# OLI Content Extraction and Analysis

In [1]:
import pandas as pd
import numpy as np
import textract
import re, json, os
from os.path import join
from bs4 import BeautifulSoup
from gensim.summarization import keywords
import warnings
warnings.filterwarnings("ignore")

## 1. Extract content from PDF file

In [2]:
def extract_content_from_pdf(filename):
    # text variable which contains all the text derived from our PDF file
    full_text = textract.process(filename, method='pdfminer', language='eng').decode('utf-8')
    return full_text.encode('ascii','ignore').lower().decode('utf-8')

def extract_keyword(full_text):
    keyword_summaries = keywords(text = full_text, split = "\n", scores = True)
    data = pd.DataFrame(keyword_summaries, columns = ["keyword", "score"])
    return data.sort_values("score", ascending = False)
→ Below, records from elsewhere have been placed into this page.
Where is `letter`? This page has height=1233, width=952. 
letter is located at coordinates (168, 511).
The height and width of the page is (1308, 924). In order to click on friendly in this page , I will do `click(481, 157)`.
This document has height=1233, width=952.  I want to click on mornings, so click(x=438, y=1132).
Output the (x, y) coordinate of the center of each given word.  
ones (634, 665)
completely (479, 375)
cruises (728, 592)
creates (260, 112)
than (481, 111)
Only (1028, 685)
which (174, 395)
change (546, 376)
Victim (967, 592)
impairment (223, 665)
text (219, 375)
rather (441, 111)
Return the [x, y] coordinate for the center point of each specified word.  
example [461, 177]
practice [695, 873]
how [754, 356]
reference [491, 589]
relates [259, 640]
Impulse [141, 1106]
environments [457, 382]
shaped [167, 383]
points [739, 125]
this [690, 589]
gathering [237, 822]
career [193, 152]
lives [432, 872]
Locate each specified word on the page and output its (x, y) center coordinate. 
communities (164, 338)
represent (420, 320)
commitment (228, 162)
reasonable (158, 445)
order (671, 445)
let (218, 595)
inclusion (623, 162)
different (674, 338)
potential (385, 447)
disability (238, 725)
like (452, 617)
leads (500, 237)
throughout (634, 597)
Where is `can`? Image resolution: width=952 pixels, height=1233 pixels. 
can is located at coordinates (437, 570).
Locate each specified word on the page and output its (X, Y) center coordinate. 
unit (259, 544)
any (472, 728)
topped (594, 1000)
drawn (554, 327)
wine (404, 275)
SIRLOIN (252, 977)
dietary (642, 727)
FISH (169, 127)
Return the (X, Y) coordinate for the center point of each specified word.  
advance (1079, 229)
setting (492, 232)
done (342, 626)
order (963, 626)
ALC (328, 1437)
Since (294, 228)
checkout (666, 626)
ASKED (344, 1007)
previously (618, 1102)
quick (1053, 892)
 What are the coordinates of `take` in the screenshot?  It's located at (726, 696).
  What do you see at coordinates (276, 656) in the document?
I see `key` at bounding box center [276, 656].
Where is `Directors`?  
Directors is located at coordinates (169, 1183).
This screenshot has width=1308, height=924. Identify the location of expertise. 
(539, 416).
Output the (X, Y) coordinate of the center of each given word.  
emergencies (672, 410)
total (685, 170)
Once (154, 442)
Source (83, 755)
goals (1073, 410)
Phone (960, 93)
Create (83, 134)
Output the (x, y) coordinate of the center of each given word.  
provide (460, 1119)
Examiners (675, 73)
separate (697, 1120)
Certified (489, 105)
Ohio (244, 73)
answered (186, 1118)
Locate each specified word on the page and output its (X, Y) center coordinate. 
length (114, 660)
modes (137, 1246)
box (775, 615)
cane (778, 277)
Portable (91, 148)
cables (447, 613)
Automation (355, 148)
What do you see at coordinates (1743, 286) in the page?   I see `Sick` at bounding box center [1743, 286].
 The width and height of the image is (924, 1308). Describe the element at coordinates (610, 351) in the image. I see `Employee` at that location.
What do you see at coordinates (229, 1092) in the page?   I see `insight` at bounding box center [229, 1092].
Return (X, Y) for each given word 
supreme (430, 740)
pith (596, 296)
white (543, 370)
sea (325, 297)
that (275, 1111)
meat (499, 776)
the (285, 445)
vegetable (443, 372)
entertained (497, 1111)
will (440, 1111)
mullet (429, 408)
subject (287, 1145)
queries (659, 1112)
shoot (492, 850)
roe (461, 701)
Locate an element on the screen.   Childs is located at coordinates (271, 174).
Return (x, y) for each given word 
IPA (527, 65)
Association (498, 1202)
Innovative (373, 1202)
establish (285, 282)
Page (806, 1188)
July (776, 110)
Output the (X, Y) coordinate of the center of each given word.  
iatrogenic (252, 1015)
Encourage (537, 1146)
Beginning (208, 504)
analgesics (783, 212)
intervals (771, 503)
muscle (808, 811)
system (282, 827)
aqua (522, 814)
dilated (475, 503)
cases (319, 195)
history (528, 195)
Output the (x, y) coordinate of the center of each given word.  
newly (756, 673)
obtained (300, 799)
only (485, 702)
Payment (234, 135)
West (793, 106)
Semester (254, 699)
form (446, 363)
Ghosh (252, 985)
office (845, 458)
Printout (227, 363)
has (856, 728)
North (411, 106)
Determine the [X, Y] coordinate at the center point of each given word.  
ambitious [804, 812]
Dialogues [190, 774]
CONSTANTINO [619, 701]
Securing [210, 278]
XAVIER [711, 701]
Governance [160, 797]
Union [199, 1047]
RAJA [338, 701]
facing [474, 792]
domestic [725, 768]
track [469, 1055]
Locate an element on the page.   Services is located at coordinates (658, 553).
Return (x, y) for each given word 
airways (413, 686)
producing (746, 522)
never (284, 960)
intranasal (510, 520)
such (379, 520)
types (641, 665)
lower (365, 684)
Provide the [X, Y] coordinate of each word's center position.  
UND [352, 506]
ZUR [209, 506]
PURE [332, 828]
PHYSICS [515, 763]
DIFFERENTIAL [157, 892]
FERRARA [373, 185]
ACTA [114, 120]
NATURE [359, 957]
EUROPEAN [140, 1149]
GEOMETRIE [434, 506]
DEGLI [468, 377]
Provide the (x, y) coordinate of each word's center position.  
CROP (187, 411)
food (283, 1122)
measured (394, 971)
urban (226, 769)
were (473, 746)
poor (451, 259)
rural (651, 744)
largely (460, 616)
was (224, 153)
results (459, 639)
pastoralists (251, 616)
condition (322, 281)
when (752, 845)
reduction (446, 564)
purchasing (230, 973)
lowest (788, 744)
## 2. Extract content from XML files 

In [3]:
SEMESTER = "f19"
oli_org = open(f'{SEMESTER}/organizations/default/organization.xml', "r").read()
oli_org_soup = BeautifulSoup(oli_org, "lxml")

In [4]:
def get_module_unit_from_org(page_id):
    try:
        resource_ref = oli_org_soup.find('resourceref', {'idref': page_id})
        curr_module = resource_ref.find_parent('module').find('title').get_text()
        curr_unit = resource_ref.find_parent('unit').find('title').get_text()
        return curr_module, curr_unit
    except:
        return None, None

def is_header(p):
    # a header paragraph should have the form <p><em>...</em></p>, with no other inner tag
    n_contents = len([c for c in p.contents if not str(c.string).isspace()])
    return p.find("em") is not None and n_contents == 1

def get_file_content(filename):
    with open(f'{SEMESTER}/content/x-oli-workbook_page/' + filename ) as file:
        soup = BeautifulSoup(file.read(), 'lxml')
    page_id = soup.find('workbook_page')['id']
    curr_module, curr_unit = get_module_unit_from_org(page_id)
    title = soup.find("title").get_text().strip()   
    
    # extract the sub-headers <p><em>text</em></p> and remove them from the text content
    sub_headers = []
    for p in soup.find_all("p"):
        if is_header(p):
            sub_headers.append(p.find("em").get_text().strip())
            p.extract()
    
    all_text = "\n".join(p.get_text().strip() for p in soup.find_all("p"))
    all_text = re.sub(r"\n+", r"\n", all_text.strip())
    return {
        "Unit" : curr_unit, "Module" : curr_module, "Title" : title,
        "Text": all_text, "Subheaders" : ",".join(sub_headers)
    }

In [5]:
df_oli = pd.DataFrame([
    get_file_content(filename)
    for filename in os.listdir(f"{SEMESTER}/content/x-oli-workbook_page")
    if filename.endswith(".xml")
]).dropna()
df_oli.to_csv("oli_content.csv", index = False)
df_oli.head()

Unnamed: 0,Unit,Module,Title,Text,Subheaders
0,Data Gathering and Wrangling,Data Gathering,Data Management,A data scientist’s role involves utilizing com...,"Data Gathering Overview,Data Management"
1,Data Gathering and Wrangling,Data Collection Process,Summary and Quiz 2,Each data science project is unique and will r...,
5,Analytic Algorithms and Model Building,Data Science Patterns,Summary and Quiz 6,Prediction involves using a model to predict o...,
7,Analytic Requirements Gathering,Requirements Gathering Techniques,Successful Requirements Gathering,The requirements gathering process is not line...,Validating Requirements
8,Exploratory Data Analysis,Feature Engineering,Summary and Quiz 5,"In this module, we explored a technique used t...",


## 3. Topic modeling with LDA

In [None]:
from sklearn.feature_extraction.text import CountVectorizer
import matplotlib.pyplot as plt
import seaborn as sns
%matplotlib inline

In [None]:
def plot_10_most_common_words(count_data, count_vectorizer):
    words = count_vectorizer.get_feature_names()
    # get the count of each word across the entire corpus
    total_counts = count_data.sum(axis = 0).A.ravel()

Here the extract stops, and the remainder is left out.